Alison Brie and Dave Franco are facing a $17 million lawsuit over their upcoming film Together, with serious accusations that the movie lifts core ideas from a 2023 indie project called Better Half.
On Tuesday (May 13), StudioFest—a New York-based film festival and production company—filed a suit claiming that Brie and Franco’s latest creative collaboration is “strikingly similar” to their own film, Better Half, and that the couple essentially copied it.
The lawsuit, obtained by multiple outlets, alleges that Together—a surreal horror-comedy about a couple who physically fuse together—mirrors both the plot and several specific scenes from Better Half, which was written and directed by Patrick Henry Phelan and produced by Jess Jacklin and Charles Beale.
According to StudioFest, the script for Better Half was submitted to Brie and Franco’s agents back in 2020 by the film’s casting director, with the hope of casting the real-life couple in the lead roles. However, Franco’s team reportedly passed. The lawsuit now claims that Brie and Franco orchestrated “an intentional scheme” to copy the movie’s concept and make it themselves, allegedly wanting to have the project re-packaged by their agency, WME, with a writer from within their network.
The studio is accusing the pair of ripping off not just the central idea, but many of the original film’s distinct elements, calling it “virtually every unique aspect of Better Half’s copyrightable expression.”
The producers reportedly first saw Together during its screening at the Sundance Film Festival earlier this year and were immediately alarmed.

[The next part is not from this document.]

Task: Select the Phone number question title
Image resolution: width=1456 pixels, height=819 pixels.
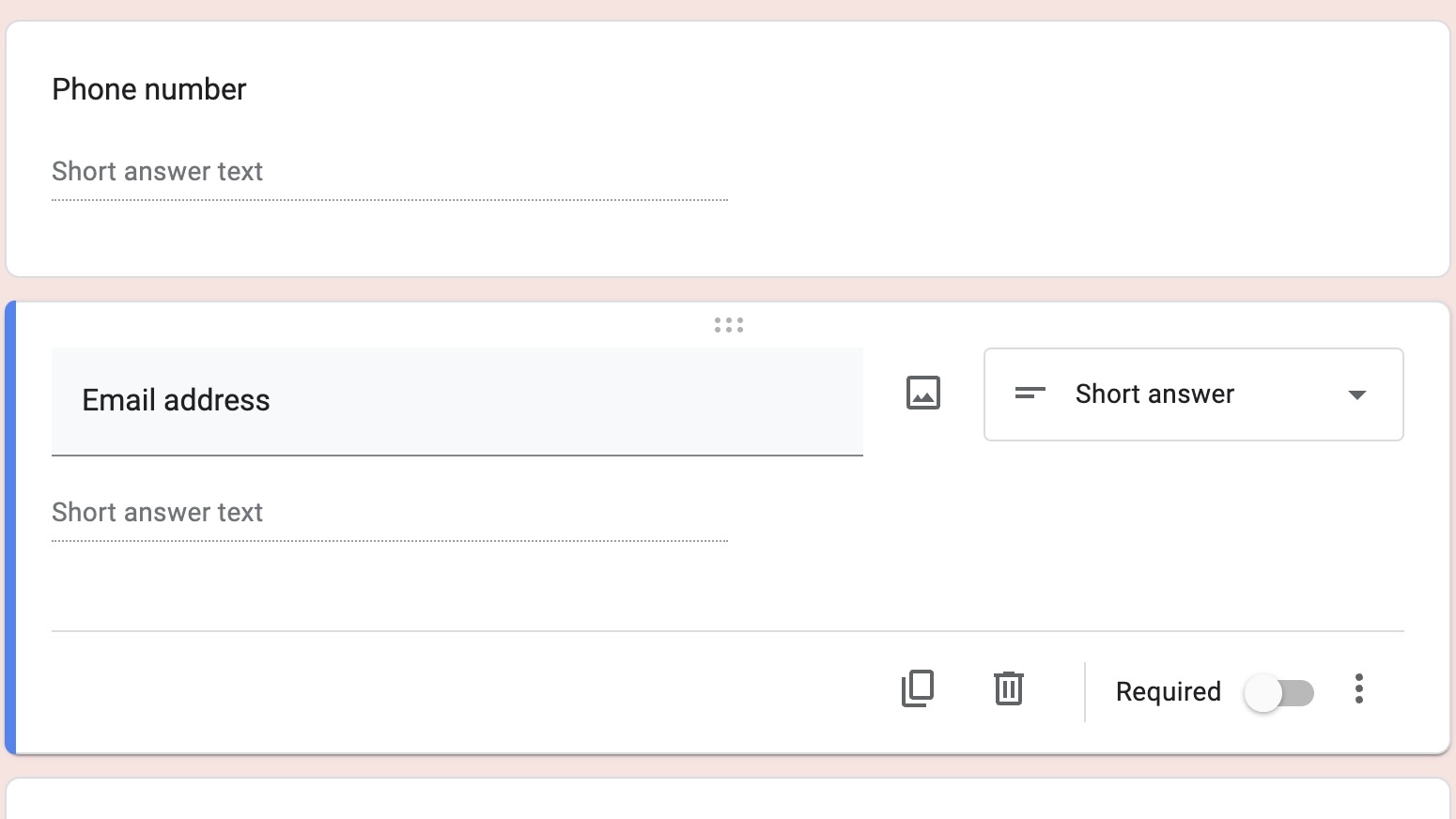Action: [x=149, y=89]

“As the audience laughed and cheered, Jacklin and Beale sat in stunned silence, their worst nightmare unfolding,” the lawsuit states. “Scene after scene confirmed that Defendants did not simply take ‘stock ideas’ or ‘scenes a faire’ but stole virtually every unique aspect of Better Half’s copyrightable expression.”
The documents go on to outline the alleged overlap in both films’ storylines. In Better Half, a man and woman have a one-night stand and wake up literally fused together. Similarly, in Together, Brie and Franco’s characters find themselves physically connected and must navigate life in this bizarre new state.
“In both Better Half and Together, the main characters struggle to navigate daily life as their physical attachment progresses and they start to control each other’s body parts,” the lawsuit explains. “While at first they desperately search for ways to detach their bodies — from medical intervention to chainsaws — by the end, they resign themselves to their conjoined existence.”
It even calls out nearly identical scenes, including a “strikingly similar bathroom sequence where the protagonists become attached at the genitals and attempt to hide their intimate encounter from a minor character waiting just outside.”
Perhaps the most eyebrow-raising detail? Both films reportedly end with the couple pulling out the exact same album—Spiceworld by the Spice Girls.
So far, neither Brie nor Franco has commented publicly on the lawsuit.
Together is still set to be released in August, but with a major lawsuit now hanging over its head, it’s safe to say this film’s rollout could get complicated.